Google CEO Sundar Pichai said its investment in AI is paying off in two ways: fueling search engagement and spurring cloud computing revenues. That’s a good example of one way AI will be monetized in many instances: indirectly, as existing products are improved.
Google services revenue--which includes search--grew 13 percent in the third quarter of 2024.
On the other hand, for at least some infrastructure providers, AI will drive usage of cloud computing resources as well, in this case Google Cloud, whose revenues grew 35 percent in the third quarter of 2024.
Also, as expected, the cost of inference has declined dramatically. “Since we first began testing AI Overviews, we have lowered machine cost per query significantly,” said Pichai. “ In 18 months, we reduced cost by more than 90 percent for these queries.”
And though an argument can be made that AI might cannibalize some significant amount of search, Google has found, since AI Overview was introduced, that “strong engagement” leads to “increasing overall search usage and user satisfaction,” Pichai noted. “People are asking longer and more complex questions and exploring a wider range of websites.”

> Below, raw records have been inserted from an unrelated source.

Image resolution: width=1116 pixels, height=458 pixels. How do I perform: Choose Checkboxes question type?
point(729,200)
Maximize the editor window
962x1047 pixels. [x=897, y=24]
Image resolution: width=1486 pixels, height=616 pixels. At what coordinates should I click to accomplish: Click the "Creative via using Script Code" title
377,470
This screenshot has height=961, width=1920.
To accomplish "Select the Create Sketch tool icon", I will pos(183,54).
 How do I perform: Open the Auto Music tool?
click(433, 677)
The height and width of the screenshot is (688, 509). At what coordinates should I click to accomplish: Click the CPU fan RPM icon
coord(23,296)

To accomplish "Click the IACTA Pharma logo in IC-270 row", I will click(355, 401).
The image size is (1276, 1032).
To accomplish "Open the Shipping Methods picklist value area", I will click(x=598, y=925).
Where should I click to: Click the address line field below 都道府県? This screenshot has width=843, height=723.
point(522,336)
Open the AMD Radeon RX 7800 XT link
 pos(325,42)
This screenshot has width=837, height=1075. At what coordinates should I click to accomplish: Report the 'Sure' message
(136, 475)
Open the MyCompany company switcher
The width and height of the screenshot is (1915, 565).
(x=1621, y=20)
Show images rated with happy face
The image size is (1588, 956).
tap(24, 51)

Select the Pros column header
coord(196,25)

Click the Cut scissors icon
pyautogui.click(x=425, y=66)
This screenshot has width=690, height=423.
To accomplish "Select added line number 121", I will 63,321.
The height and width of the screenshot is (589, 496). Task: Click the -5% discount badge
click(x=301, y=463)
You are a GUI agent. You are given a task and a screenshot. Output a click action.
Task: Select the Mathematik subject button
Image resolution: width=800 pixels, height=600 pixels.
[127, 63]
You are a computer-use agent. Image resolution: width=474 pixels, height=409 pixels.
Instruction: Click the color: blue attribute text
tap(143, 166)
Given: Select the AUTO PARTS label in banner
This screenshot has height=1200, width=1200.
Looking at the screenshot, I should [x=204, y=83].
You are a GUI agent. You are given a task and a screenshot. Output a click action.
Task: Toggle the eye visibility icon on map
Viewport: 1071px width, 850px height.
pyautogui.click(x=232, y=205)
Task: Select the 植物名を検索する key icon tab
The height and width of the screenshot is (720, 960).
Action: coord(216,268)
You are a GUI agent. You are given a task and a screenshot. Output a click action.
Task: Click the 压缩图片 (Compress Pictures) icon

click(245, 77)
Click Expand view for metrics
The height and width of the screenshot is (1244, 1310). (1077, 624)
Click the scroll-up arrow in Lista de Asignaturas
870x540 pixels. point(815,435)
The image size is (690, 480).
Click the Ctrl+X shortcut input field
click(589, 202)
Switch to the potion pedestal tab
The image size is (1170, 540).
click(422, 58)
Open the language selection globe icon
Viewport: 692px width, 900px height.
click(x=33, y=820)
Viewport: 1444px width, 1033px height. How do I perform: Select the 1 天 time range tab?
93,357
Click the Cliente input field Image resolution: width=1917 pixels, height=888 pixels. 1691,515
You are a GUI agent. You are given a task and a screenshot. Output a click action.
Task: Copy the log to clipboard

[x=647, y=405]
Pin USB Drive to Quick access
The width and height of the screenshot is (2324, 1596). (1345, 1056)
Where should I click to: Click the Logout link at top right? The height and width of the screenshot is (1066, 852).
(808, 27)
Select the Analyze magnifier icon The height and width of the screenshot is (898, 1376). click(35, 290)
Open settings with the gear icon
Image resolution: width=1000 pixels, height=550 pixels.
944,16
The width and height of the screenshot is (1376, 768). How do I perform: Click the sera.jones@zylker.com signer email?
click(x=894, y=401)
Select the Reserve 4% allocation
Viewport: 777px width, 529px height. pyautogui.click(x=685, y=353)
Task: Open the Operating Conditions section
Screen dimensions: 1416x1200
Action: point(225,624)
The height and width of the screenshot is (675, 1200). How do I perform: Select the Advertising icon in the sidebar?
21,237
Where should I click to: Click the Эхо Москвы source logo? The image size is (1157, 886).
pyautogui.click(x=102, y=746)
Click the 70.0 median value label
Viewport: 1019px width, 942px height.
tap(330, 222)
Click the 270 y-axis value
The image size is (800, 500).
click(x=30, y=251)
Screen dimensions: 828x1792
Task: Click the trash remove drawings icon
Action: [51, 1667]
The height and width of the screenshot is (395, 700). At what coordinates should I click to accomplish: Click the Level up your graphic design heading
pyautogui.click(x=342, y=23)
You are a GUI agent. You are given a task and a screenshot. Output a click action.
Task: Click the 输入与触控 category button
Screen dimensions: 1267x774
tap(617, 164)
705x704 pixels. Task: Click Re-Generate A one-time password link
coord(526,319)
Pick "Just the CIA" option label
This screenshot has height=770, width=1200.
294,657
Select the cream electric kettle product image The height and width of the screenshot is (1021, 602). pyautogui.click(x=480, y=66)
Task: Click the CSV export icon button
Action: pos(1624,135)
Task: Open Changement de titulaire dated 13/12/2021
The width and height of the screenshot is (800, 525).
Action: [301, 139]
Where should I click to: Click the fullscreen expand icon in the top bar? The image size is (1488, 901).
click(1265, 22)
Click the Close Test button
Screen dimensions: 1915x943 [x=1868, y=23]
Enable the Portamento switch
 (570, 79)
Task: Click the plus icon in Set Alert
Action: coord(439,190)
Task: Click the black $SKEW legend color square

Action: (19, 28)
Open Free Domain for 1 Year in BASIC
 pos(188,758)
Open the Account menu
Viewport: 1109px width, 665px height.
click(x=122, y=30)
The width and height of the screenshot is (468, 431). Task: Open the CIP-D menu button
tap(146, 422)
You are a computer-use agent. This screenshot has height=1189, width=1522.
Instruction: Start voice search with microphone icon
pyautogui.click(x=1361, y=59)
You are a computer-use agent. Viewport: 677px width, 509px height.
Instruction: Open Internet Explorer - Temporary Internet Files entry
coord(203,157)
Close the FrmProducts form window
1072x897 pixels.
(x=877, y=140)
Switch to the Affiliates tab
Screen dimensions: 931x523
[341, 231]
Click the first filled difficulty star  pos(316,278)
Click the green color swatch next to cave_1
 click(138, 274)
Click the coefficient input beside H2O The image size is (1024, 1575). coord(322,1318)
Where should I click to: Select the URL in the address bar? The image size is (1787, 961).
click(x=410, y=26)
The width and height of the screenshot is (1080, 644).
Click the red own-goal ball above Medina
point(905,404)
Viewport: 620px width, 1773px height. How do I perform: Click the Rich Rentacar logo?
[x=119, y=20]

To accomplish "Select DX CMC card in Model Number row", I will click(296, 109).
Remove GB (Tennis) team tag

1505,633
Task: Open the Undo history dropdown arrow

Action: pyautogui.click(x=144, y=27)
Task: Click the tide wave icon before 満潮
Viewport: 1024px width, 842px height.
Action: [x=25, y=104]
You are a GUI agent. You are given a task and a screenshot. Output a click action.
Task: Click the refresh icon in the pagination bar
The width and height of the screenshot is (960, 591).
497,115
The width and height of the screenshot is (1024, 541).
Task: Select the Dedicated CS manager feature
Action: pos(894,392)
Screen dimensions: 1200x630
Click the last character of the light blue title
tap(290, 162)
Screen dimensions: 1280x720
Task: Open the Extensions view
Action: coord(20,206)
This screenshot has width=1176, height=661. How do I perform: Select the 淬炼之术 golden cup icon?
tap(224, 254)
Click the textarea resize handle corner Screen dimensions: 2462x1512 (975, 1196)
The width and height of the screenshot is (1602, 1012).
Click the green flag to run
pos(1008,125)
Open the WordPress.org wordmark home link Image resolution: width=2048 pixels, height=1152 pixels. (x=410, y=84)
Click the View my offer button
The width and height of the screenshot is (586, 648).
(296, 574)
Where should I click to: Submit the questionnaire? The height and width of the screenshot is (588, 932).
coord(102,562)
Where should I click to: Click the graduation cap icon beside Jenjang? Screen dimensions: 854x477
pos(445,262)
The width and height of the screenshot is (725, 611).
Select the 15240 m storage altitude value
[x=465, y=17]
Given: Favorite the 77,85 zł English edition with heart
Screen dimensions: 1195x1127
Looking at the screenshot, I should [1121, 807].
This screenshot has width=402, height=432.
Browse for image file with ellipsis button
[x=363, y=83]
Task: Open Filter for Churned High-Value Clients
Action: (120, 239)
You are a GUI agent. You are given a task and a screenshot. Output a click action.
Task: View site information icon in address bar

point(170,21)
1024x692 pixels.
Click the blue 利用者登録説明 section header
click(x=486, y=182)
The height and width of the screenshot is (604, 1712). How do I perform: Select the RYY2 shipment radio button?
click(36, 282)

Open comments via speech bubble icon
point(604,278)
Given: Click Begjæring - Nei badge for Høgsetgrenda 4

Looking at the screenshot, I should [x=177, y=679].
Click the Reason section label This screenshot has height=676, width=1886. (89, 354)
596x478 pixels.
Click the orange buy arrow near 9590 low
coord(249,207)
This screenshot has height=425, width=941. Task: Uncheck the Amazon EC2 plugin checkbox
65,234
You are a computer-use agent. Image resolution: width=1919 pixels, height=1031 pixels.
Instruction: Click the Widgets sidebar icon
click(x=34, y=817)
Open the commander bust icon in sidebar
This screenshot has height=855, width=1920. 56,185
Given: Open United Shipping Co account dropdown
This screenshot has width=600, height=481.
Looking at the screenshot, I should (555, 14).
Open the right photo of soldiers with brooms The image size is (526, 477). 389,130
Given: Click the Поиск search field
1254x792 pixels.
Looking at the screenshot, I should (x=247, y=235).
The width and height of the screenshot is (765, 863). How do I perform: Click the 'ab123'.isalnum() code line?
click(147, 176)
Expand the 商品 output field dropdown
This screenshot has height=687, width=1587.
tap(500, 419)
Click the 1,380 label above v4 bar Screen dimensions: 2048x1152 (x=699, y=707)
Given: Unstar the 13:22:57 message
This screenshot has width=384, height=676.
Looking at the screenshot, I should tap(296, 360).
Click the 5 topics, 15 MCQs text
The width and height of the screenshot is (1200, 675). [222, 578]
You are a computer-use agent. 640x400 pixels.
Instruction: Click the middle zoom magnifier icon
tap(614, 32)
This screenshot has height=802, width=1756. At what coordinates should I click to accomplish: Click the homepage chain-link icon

That, in turn, fuels the advertising revenue potential.
Google Cloud usage to support AI operations also has skyrocketed. “Gemini API calls have grown nearly 40 times in a six-month period,” Pichai said.
Likewise, Google Cloud has seen 80 percent growth in BigQuery ML (machine language) operations over a six-month period, he noted.
AI capital investment levels will remain an issue for some time, given the huge leap in capex for AI infrastructure, models and inference that happened in 2023 and has continued into 2024. Google itself projects an increase in AI capex spending for 2025, as well.
Some idea of the ramp up of investment can be seen in venture capital investments alone, and excluding investments by leading firms such as Google, Microsoft, Meta, Apple and Amazon, to support generative and other forms of AI.
Those figures do not include any sums spent by enterprises, software or hardware firms to create AI features, apps or platforms. Nor doe those amounts include investment by hyperscale app providers or device firms to add AI features to their existing products.
The big takeaway from Alphabet’s most-recent earnings call is that significant revenue attributable at least in part to AI investments has been seen.